Here is the strace of vi editor when it gets 'EDQUOT' error:
open("hello", O_WRONLY|O_CREAT|O_TRUNC, 0644) = 3
write(3, "line one\nline two\n", 18) = 18
fsync(3) = 0
close(3) = -1 EDQUOT (Disk
quota exceeded)
chmod("hello", 0100644) = 0
open("/root/hello~", O_RDONLY) = 3
open("hello", O_WRONLY|O_CREAT|O_TRUNC, 0644) = 7
read(3, "line one\n", 256) = 9
write(7, "line one\n", 9) = 9
read(3, "", 256) = 0
close(7) = -1 EDQUOT (Disk
quota exceeded)
close(3) = 0
To re-cover the truncated file, please find if there are
any backup file 'remd_115.sh~' under '~/' or on the same dir where
this file exists. If exists you can copy this file.
Thanks,
Vijay
Geoffrey
------------------------------------------------------
Geoffrey
Letessier
Responsable informatique & ingénieur système
UPR 9080 - CNRS - Laboratoire de Biochimie Théorique
Institut de Biologie Physico-Chimique
13, rue Pierre et Marie Curie - 75005 Paris
Tel: 01 58 41 50 93 - eMail: geoffrey.letessier@xxxxxxx
On Monday 08 June 2015
07:11 PM, Geoffrey Letessier wrote:
In addition, i notice a very big difference between
the sum of DU on each brick and « quota list »

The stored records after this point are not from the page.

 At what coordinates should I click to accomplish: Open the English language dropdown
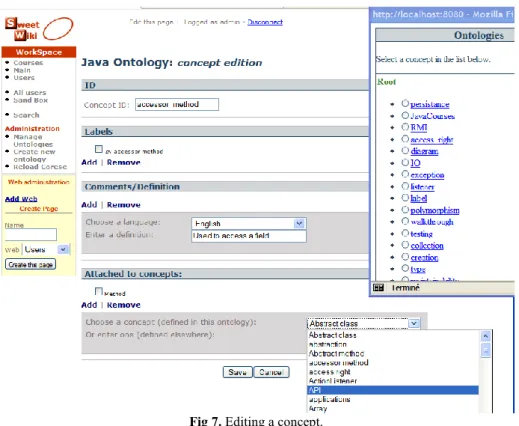coord(299,223)
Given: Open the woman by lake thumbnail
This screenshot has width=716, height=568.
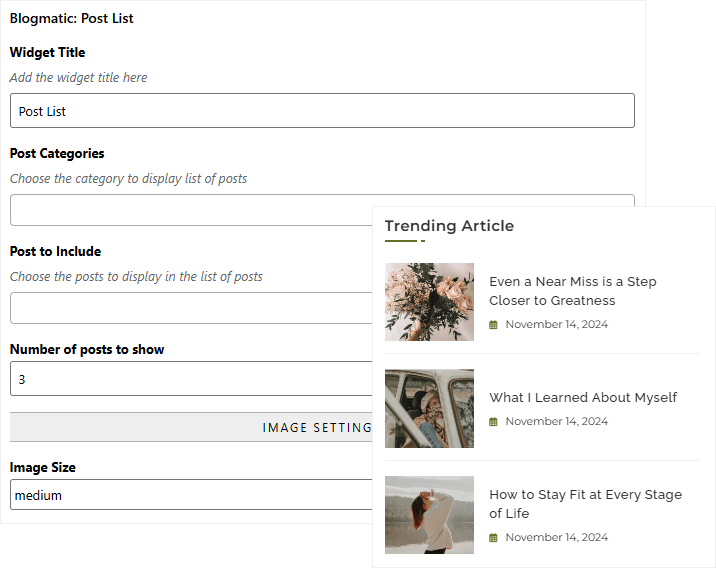Looking at the screenshot, I should click(x=429, y=514).
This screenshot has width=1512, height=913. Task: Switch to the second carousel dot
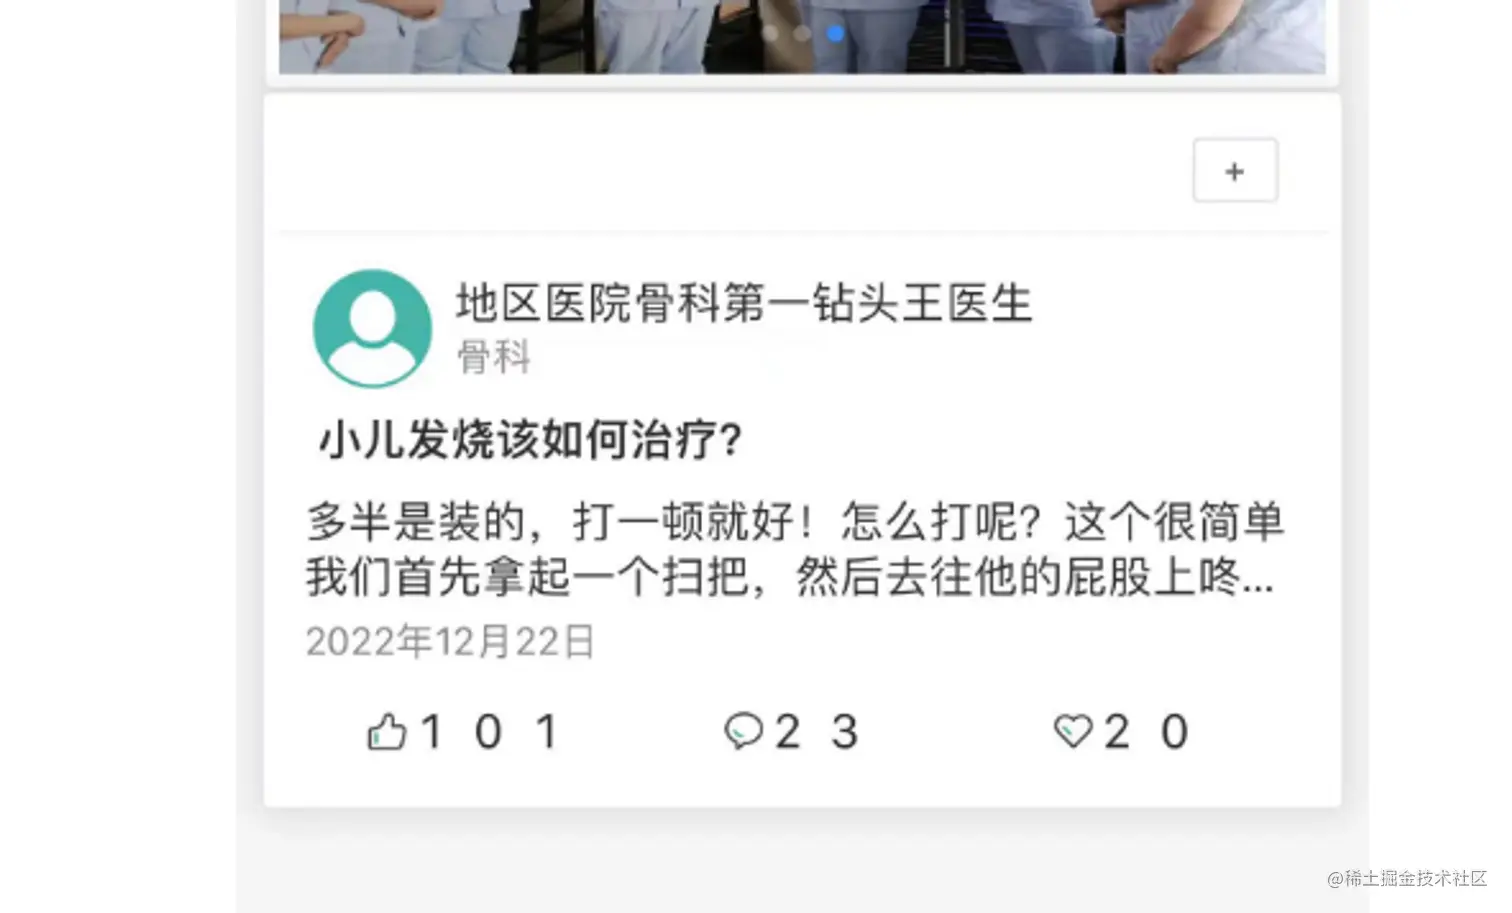802,33
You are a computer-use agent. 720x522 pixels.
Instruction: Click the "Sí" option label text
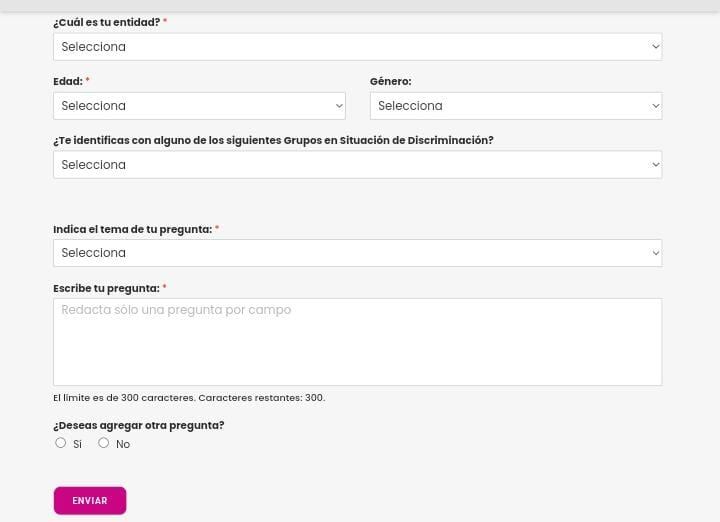point(77,444)
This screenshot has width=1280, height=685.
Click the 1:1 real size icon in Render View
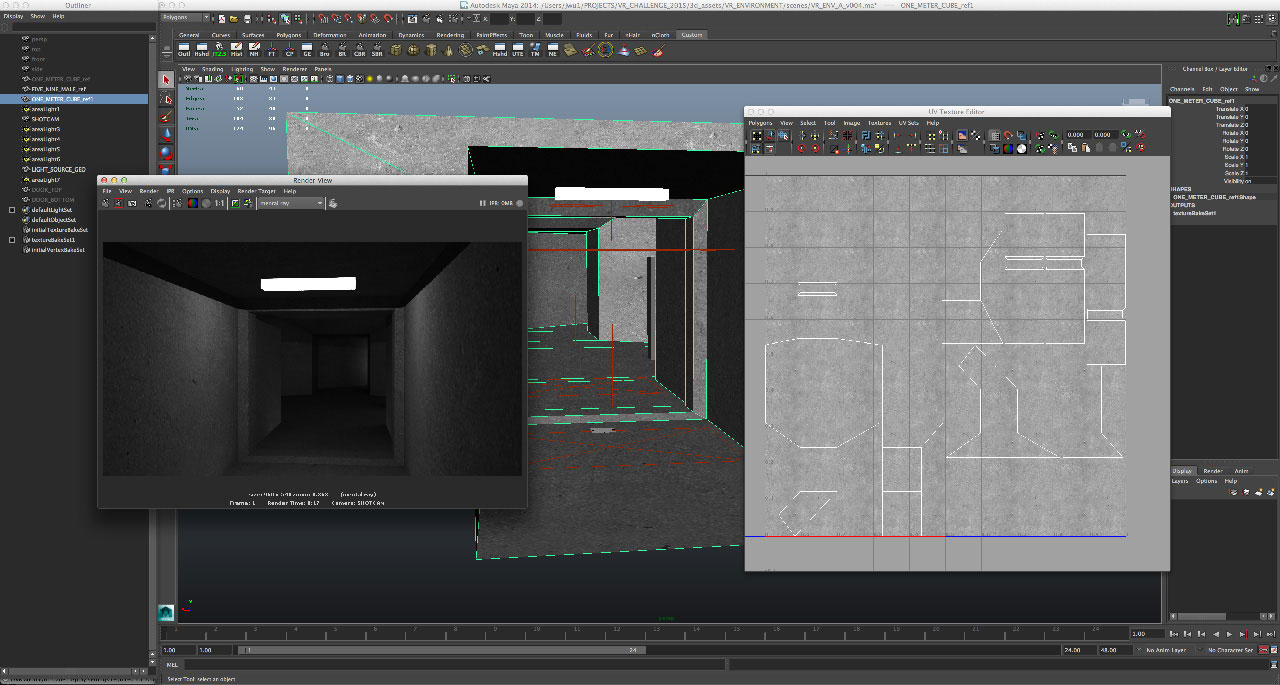[219, 203]
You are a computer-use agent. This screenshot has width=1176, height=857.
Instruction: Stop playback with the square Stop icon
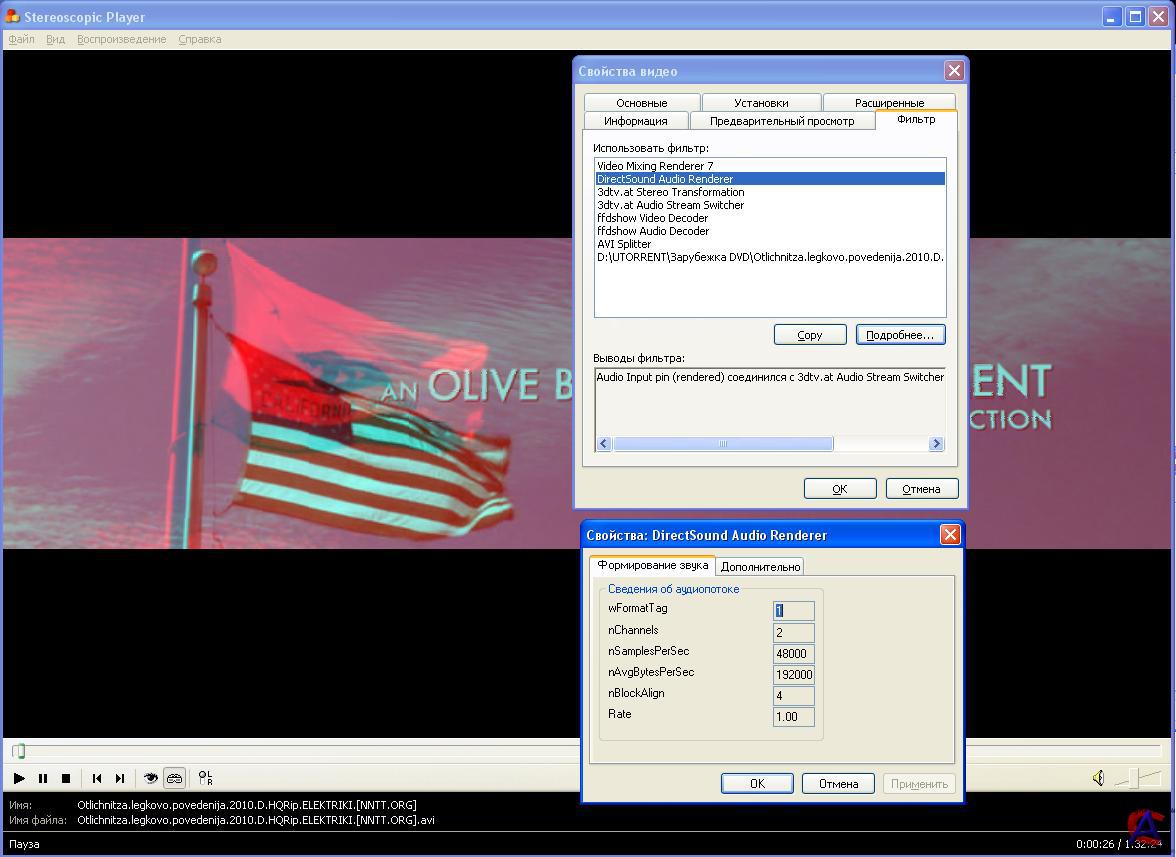tap(66, 778)
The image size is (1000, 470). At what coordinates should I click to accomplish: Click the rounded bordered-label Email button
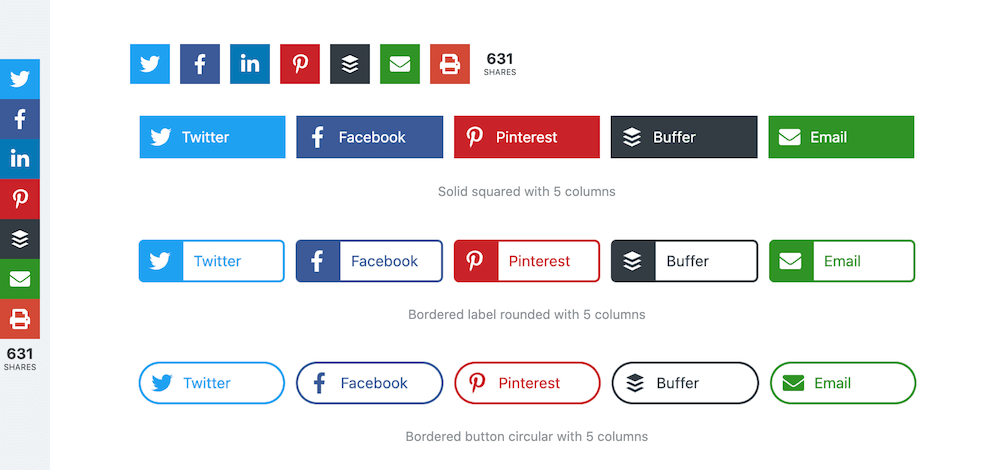tap(842, 261)
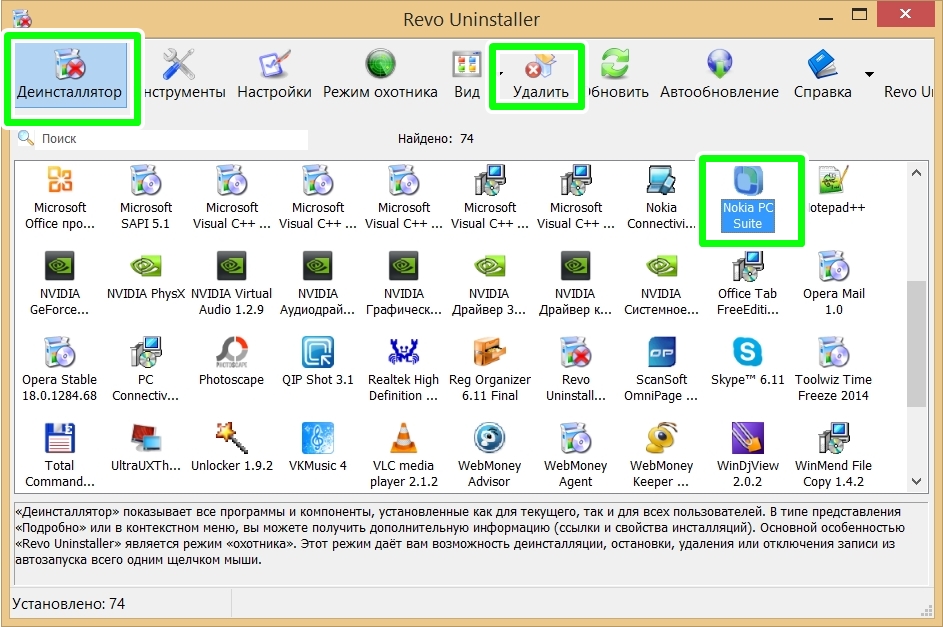Screen dimensions: 943x627
Task: Open the Деинсталлятор toolbar section
Action: pos(69,75)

display, as you can read below:
[root@lucifer
~]# pdsh -w cl-storage[1,3] du -sh
/export/brick_home/brick*/amyloid_team
cl-storage1:
1,6T /export/brick_home/brick1/amyloid_team
cl-storage3:
1,6T /export/brick_home/brick1/amyloid_team
cl-storage1:
1,6T /export/brick_home/brick2/amyloid_team
cl-storage3:
1,6T /export/brick_home/brick2/amyloid_team
[root@lucifer
~]# gluster volume quota vol_home list
/amyloid_team
Path Hard-limit
Soft-limit Used Available
--------------------------------------------------------------------------------
/amyloid_team
9.0TB 90%
7.8TB 1.2TB
As you can notice, the sum of all
bricks gives me roughly 6.4TB and « quota list »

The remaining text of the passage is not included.